In a 9-0 opinion issued on Wednesday, February 21, in Digital Realty Trust v. Somers (2018), the Supreme Court resolved a circuit split by holding that Dodd-Frank’s anti-retaliation provision does not apply to an individual, like Somers, who reported a violation of the securities law internally at his company but did not report the violation to the SEC.

As we have previously written, this case came to the Supreme Court from the Ninth Circuit, affirming the District Court’s holding that Section 78u-6(h), Dodd-Frank’s anti-retaliation provision, did not necessitate reporting a potential violation to the SEC before gaining “whistleblower” status. Somers v. Digital Realty Trust Inc., 850 F.3d 1045 (9th Cir. 2016). The Fifth Circuit had previously come to the opposite holding. Asadi v. G.E. Energy (USA), L.L.C., 720 F.3d 620 (5th Cir. 2013). The Supreme Court decided this circuit split and reversed the Ninth Circuit’s holding—taking a narrow view of the “whistleblower” definition and statutory construction.

▸ **PROVIDED DATA**
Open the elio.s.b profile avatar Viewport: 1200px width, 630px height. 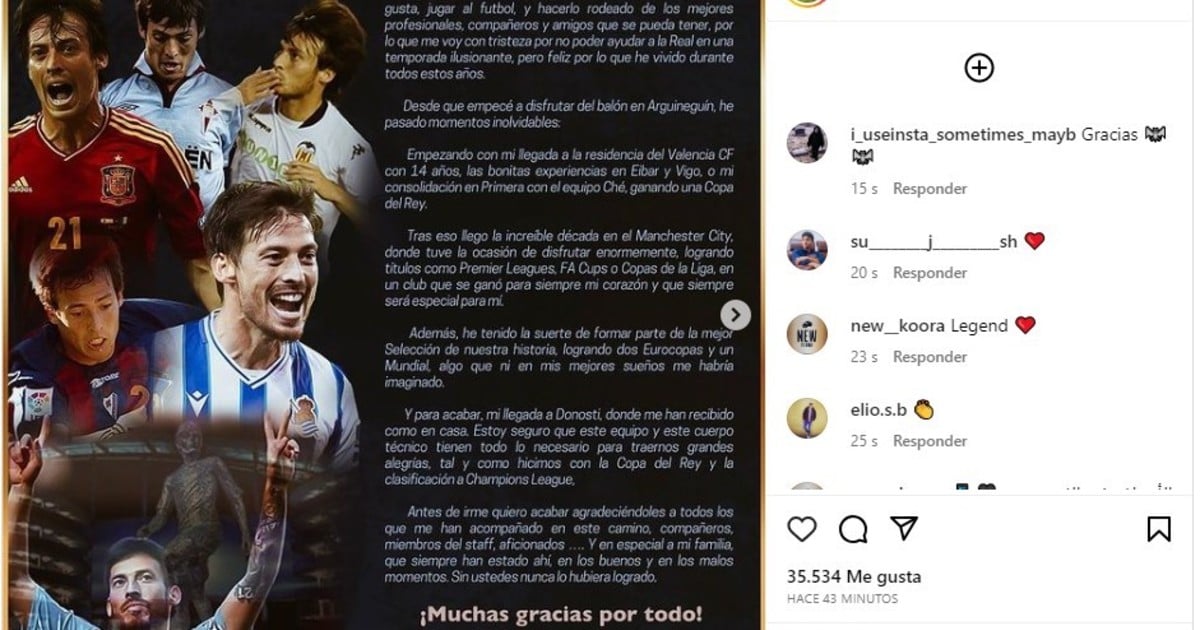point(807,418)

▸ **TASK BRIEF**
Could you write the next part of the summary of the Digital Realty Trust v. Somers ruling, picking up after its last sentence? You won't need the material for this.

▸ **OUTPUT OF THE TASK**
Dodd-Frank defines a “whistleblower” as “any individual who provides . . . information relating to a violation of the securities laws to the Commission, in a manner established, by rule or regulation, by the Commission.” 15 U.S.C. § 78u-6(a)(6) (emphasis added). Somers and the Solicitor General argued that the “whistleblower” definition applies only to Dodd-Frank’s monetary reward program for whistleblowers and does not apply to its anti-retaliation provision. Further, the SEC itself advanced this view in its Rules. See 17 C.F.R. § 240.21F-2. The rule, as well as interpretative guidance released in 2015, explained that there were two definitions of “whistleblower”: one for the reward program, which required reporting to the SEC, and one only for the anti-retaliation provision, as long as the information is provided “in a manner described in Section 21F(h)(1)(A) of the Exchange Act,” which includes internal reporting. See id.; SEC Rel. No. 34-75592. The Rule further qualified that “[t]he anti-retaliation protections apply whether or not you satisfy the requirements, procedures and conditions to qualify for an award.” 17 C.F.R. § 240.21F-2(b)(1)(iii).

The Supreme Court, however, found this argument to be at odds with the “plain” language of the statute and the purpose of this portion of Dodd-Frank—to encourage individuals to report violations to the SEC. The Supreme Court reasoned that the SEC Rule should not be accorded deference because “Congress has directly spoken” on this issue in its unambiguous language in Dodd-Frank, and concluded that the language in Dodd-Frank was explicit in its exclusive inclusion of only those individuals who report securities complaints to the SEC.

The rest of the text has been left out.